数学の指導をしていると、途中式をほとんど書かずに計算する中学生に出会うことがあります。
一般的には、
- 式を細かく書いた方が計算ミスが減る
- どこで間違えたのかが分かりやすい
と言われますし、これは確かにその通りです。
一方で、途中式をすべて丁寧に書くと、どうしても計算スピードは落ちます。
宿題なら問題ありませんが、テスト本番では不利になることもあります。
私個人の考えとしては、「できる人」であれば、そこまで細かく式を書かなくてもよいと思っています。

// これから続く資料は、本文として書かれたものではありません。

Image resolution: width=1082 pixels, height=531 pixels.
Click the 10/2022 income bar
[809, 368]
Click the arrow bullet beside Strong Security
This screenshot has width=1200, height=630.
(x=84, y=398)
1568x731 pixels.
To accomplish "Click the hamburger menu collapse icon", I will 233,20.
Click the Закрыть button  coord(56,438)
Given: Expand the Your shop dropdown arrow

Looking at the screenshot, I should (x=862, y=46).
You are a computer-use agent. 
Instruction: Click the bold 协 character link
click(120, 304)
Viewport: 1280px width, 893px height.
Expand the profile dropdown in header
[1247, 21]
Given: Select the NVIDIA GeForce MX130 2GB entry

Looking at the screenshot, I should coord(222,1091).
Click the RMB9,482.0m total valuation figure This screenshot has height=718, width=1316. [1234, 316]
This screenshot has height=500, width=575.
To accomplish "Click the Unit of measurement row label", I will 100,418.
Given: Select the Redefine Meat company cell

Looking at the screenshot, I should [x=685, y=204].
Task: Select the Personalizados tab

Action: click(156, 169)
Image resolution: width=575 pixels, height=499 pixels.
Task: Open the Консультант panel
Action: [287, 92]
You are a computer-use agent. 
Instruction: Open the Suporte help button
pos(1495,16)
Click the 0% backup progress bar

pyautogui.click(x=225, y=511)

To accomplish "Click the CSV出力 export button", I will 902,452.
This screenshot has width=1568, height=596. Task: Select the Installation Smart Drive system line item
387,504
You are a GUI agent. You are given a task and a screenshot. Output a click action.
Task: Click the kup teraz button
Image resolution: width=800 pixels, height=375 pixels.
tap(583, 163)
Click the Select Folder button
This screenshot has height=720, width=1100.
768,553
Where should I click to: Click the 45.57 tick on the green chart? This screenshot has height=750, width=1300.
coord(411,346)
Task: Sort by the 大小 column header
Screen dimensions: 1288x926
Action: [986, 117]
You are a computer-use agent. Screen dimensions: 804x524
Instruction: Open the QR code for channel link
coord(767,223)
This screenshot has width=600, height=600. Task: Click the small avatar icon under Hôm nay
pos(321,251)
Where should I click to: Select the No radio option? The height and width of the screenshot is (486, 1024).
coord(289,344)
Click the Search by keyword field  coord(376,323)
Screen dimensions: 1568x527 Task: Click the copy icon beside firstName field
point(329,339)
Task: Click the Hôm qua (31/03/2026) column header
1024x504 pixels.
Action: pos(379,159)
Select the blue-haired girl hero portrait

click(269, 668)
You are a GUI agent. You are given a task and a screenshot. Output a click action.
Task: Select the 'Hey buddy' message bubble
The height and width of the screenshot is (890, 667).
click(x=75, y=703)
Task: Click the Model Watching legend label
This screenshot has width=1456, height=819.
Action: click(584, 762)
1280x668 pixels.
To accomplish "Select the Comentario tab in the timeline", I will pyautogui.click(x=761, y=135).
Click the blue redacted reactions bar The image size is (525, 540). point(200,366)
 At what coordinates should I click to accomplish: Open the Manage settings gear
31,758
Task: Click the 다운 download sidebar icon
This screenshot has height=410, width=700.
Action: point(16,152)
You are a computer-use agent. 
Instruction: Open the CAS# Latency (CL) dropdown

ただし、ここでいう「できる人」には、はっきりとした基準があります。
それは、
**「教科書の例題通りに式を書けと言われたら、きちんと書ける人」**です。
例題通りに式を書けるということは、
- 計算の手順
- 教科書で説明されているルール
を理解している、という判断ができます。
きちんと理解している人が、
「スピードを意識して、ここは省略しよう」
と考えるのは問題ありません。
どこまで書いて、どこを省略するかは、自分で試行錯誤していけばいいと思います。
逆に、式を書けない人は要注意です。
その場合は、途中式を書くこと自体が練習になります。
式を書く過程で、計算の手順やルールを身につけていく必要があるからです。
「書かない」のが速さの工夫なのか、
「書けない」だけなのか。
この違いを見極めながら、生徒一人ひとりに合った指導をしていきたいと考えています。